Source document >>
# # # # # # #
# Forschner France?



## eltonmichael45 (Apr 16, 2022)

I'm pretty familiar with the history of RH Forschner and Victorinox knives but I can't find any information on them being made in France?
Can anyone assist: dates etcetera?


----------



## eltonmichael45 (Apr 16, 2022)

I have two 8" slicers. The NSF approved one above is marked: Made in Chabreloche,France. 
The one above: MADE IN FRANCE(on one line)


----------



## eltonmichael45 (Apr 16, 2022)

Ooops..should have been "the one attached:MADE IN FRANCE"


----------



## McMan (Apr 16, 2022)

As I understand it, Forschner is a distributor not a maker. They distribute Victorinox (made in Switzerland) and also distribute other stuff (like this French-made knife).
A timeline:


https://www.katom.com/learning-center/history-victorinox-forschner.html


----------



## eltonmichael45 (Apr 17, 2022)

Yeah that's what I thought but it seems that at some point( post 1972)they were solely distributing knives made by Victorinox(whose owner was a major stockholder..IF I remember correctly). 
Thanks for info and link


----------



## eltonmichael45 (Apr 17, 2022)

eltonmichael45 said:


> Yeah that's what I thought but it seems that at some point( post 1957)they were solely distributing knives made by Victorinox.
> Was Victorinox making knives in France as well as Switzerland?


----------



## eltonmichael45 (Apr 17, 2022)

Well I sort of answered my own question here.
# # # # # # #
The input >>
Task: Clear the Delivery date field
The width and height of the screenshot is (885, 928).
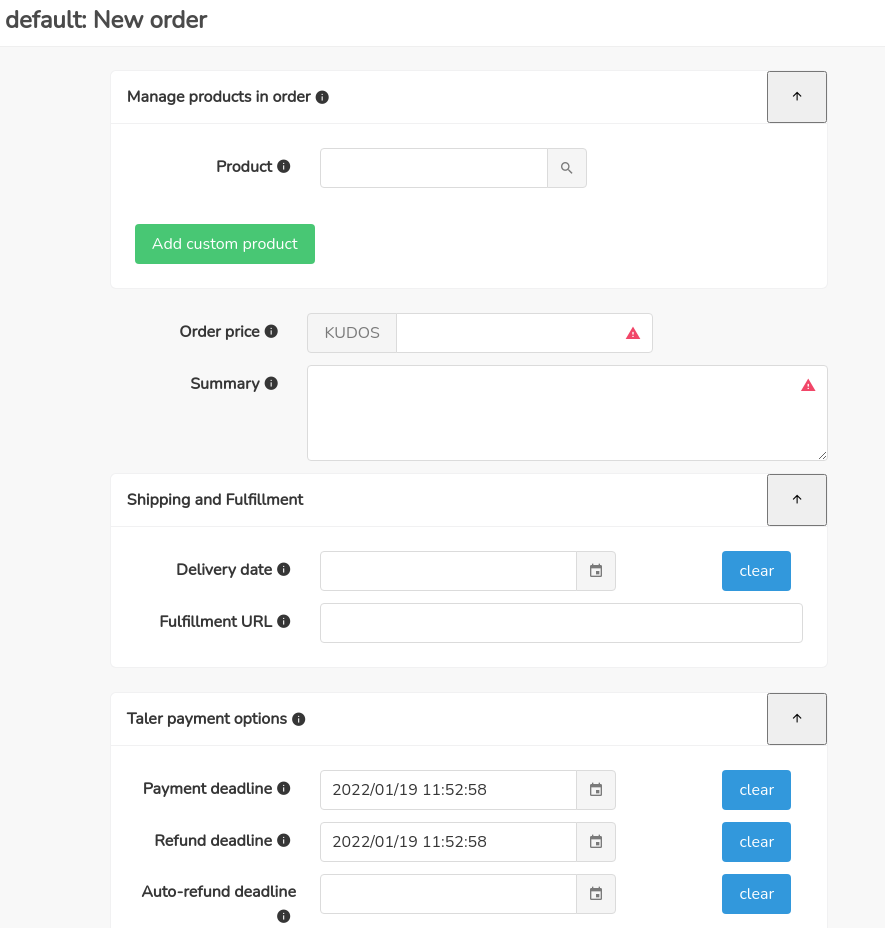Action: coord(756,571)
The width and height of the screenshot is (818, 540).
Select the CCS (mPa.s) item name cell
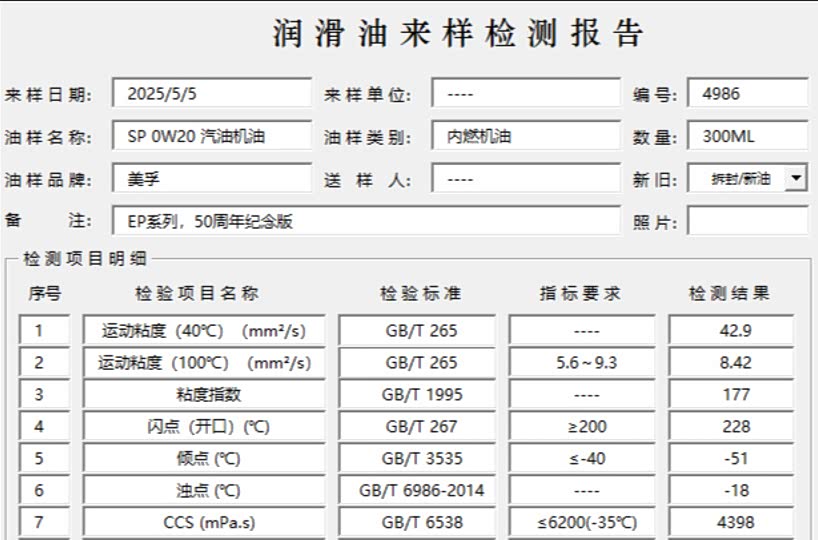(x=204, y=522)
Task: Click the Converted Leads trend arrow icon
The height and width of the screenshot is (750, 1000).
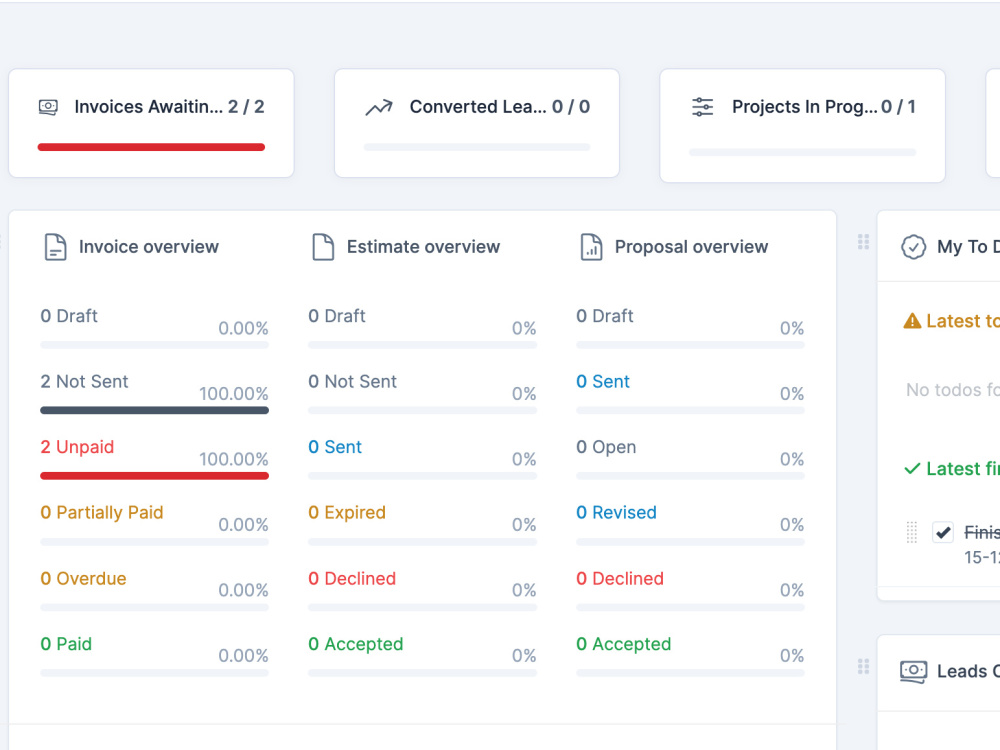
# # # # # # #
Brief A >>
Answer these from the forum thread about Forschner knives made in France:
(i) What place does the marking on the NSF-approved slicer name?
(ii) According to McMan, is Forschner a maker or a distributor?
(iii) What length are the two slicers the first poster owns?
Brief B >> Copy everything in the entries from the line containing "The width and height of the screenshot is (818, 540)." down to the end of the entries, including both ends, and leave out the pictures.
The entries have nothing to do with the forum thread.

Correct answer A >>
(i) Chabreloche, France
(ii) A distributor, not a maker
(iii) 8 inches

Correct answer B >>
The width and height of the screenshot is (818, 540).
Select the CCS (mPa.s) item name cell
(x=204, y=522)
Task: Click the Converted Leads trend arrow icon
The height and width of the screenshot is (750, 1000).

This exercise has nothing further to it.